Luckily, it also (hopefully) means that adding these buttons shouldn’t make the DualShock 5 significantly more expensive than its predecessors.

2.  Or any backwards compatibility for the PS4 Back Button Attachment 

(Image credit: Sony)

If the PS5 DualShock 5 does not have back buttons, PS4 owners will most likely be unable to bring their attachments to the next-gen controller. The DualShock 4 attachment connects to the controller via the headphone jack and data port on the bottom of the DualShock 4. None of the patents for the next-gen controller show this same data port, and rumors suggest Sony will rely on USB-C for charging, which could remove the need for it. 

This could be taken as a sign that Sony will add buttons to the DualShock 5. It could also simply suggest that Sony will release two or more versions of the next-gen controller, one of which will have rear buttons.

 3. The PS5 controller could have rear buttons or triggers 

(Image credit: USPTO)

The button design on the proposed DualShock 5 and the PS4 button attachment offer two very different versions of the back button concept. The Japanese patent for the DualShock 5 (opens in new tab) that features underside buttons shows what appears to be a pair of small triggers placed in a natural spot for your middle fingers, rather the long, wide buttons on the attachment that stretch across the DualShock 4.
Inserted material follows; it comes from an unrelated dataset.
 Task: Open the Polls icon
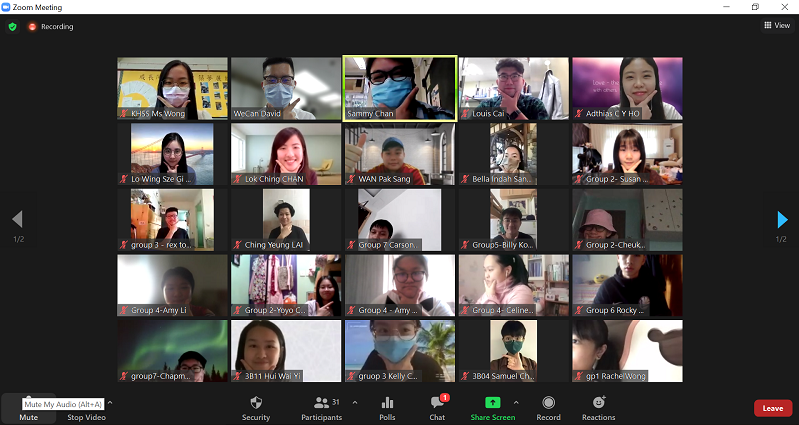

If you believe that the attachment is laying the groundwork for the PS5 controller, then it benefits us to say that the patent is incorrect and the DualShock 5 will have buttons, not triggers. It certainly doesn’t hurt that the buttons from the attachment are also a much better design than adding a third pair of triggers. Based on my experience using and reviewing controllers with rear buttons and paddles, including the DualShock 4 attachment and the Xbox Elite Controller Series 2 (opens in new tab), I think the rear triggers would create more problems than they solve. People hold controllers differently depending on the size of their hands so introducing a back button that forces the fingertips to a specific point on the back of the controller seems like it would be very uncomfortable for anyone whose hands are too small or large for the triggers. Obviously there’s no way to know how it would feel until it’s out in the world, but, on spec, it seems like a step in the wrong direction for a feature conceived, in part, to minimize stress on players’ fingers. On the wider, more ergonomic shape indicated in virtually every rumor about the controller, there will be more room for players to hold the controller comfortably and use the buttons regardless of their grip. 

What the PS4 Back Button Attachment could tell us about the PS5 controller

(Image credit: USPTO)

I know there’s a good chance I’ll wind up regretting this in the next 30-90 days, but I don’t think there will be rear buttons on the DualShock 5. There may be a “DualShock 5 Pro” or alternate version of the controller with rear buttons, but I think Sony is unlikely to alter the design of the DualShock that much due to a stronger focus on backwards compatibility between PS5 and PS4. 

Also, given that players seem more than willing to pay extra for remappable buttons and other premium features, adding rear buttons to the standard controller feels like leaving money on the table, so to speak.